During the course of the investigation and incident response, the defendant returned all of the funds other than USD 1.5 million worth of cryptocurrency, which he claimed he was due for highlighting the vulnerability in the smart contract protocol.

According to the indictment, investigators used this on-chain data with an off-chain investigation to ultimately identify and arrest the defendant. That off-chain investigation revealed that, following the attack, the defendant searched online for information about the attack, his own criminal liability, criminal defense attorneys with expertise in similar cases, law enforcement’s ability to successfully investigate the attack, and fleeing the United States to avoid criminal charges.  

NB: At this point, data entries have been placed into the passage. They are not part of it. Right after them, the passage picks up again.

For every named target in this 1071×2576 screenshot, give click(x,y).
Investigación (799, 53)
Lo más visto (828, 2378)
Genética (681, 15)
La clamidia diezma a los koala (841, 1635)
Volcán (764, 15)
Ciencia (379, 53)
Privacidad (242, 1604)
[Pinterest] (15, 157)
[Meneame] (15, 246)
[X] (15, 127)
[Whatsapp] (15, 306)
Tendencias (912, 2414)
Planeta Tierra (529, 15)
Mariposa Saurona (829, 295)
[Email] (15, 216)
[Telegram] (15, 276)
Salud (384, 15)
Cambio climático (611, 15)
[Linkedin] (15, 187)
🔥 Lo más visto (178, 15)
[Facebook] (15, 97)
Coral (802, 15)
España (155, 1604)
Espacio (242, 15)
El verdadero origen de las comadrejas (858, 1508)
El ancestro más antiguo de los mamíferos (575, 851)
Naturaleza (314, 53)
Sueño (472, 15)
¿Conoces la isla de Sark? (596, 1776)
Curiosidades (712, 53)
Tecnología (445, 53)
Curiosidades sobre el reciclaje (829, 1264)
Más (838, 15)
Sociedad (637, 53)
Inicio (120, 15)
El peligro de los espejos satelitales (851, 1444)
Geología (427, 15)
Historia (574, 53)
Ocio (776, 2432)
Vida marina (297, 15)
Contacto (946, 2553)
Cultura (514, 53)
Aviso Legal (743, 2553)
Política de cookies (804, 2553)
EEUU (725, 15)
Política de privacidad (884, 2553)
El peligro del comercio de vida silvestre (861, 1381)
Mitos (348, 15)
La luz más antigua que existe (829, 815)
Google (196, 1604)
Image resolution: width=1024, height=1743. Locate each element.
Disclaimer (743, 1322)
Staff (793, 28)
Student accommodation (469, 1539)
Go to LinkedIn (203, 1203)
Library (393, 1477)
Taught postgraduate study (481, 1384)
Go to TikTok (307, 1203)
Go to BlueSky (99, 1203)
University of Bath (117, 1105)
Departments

For example, according to the indictment, two days after the attack, the defendant conducted an internet search for the term “defi hack,” read several news articles about the hack of the Crypto Exchange, and conducted internet searches or visited websites related to his ability to flee the United States, avoid extradition, and keep his stolen cryptocurrency: he searched for the terms “can I cross border with crypto,” “how to stop federal government from seizing assets,” and “buying citizenship”; and he visited a website titled “16 Countries Where Your Investments Can Buy Citizenship . . .”

This case exemplifies the sophisticated and coordinated efforts of U.S. law enforcement agencies such as HSI and IRS-CI, using blockchain intelligence, to disrupt and punish fraud in the cryptocurrency ecosystem. It also highlights the importance of being able to trace and track the flow of funds across blockchains to stop illicit actors who seek to obfuscate transactions.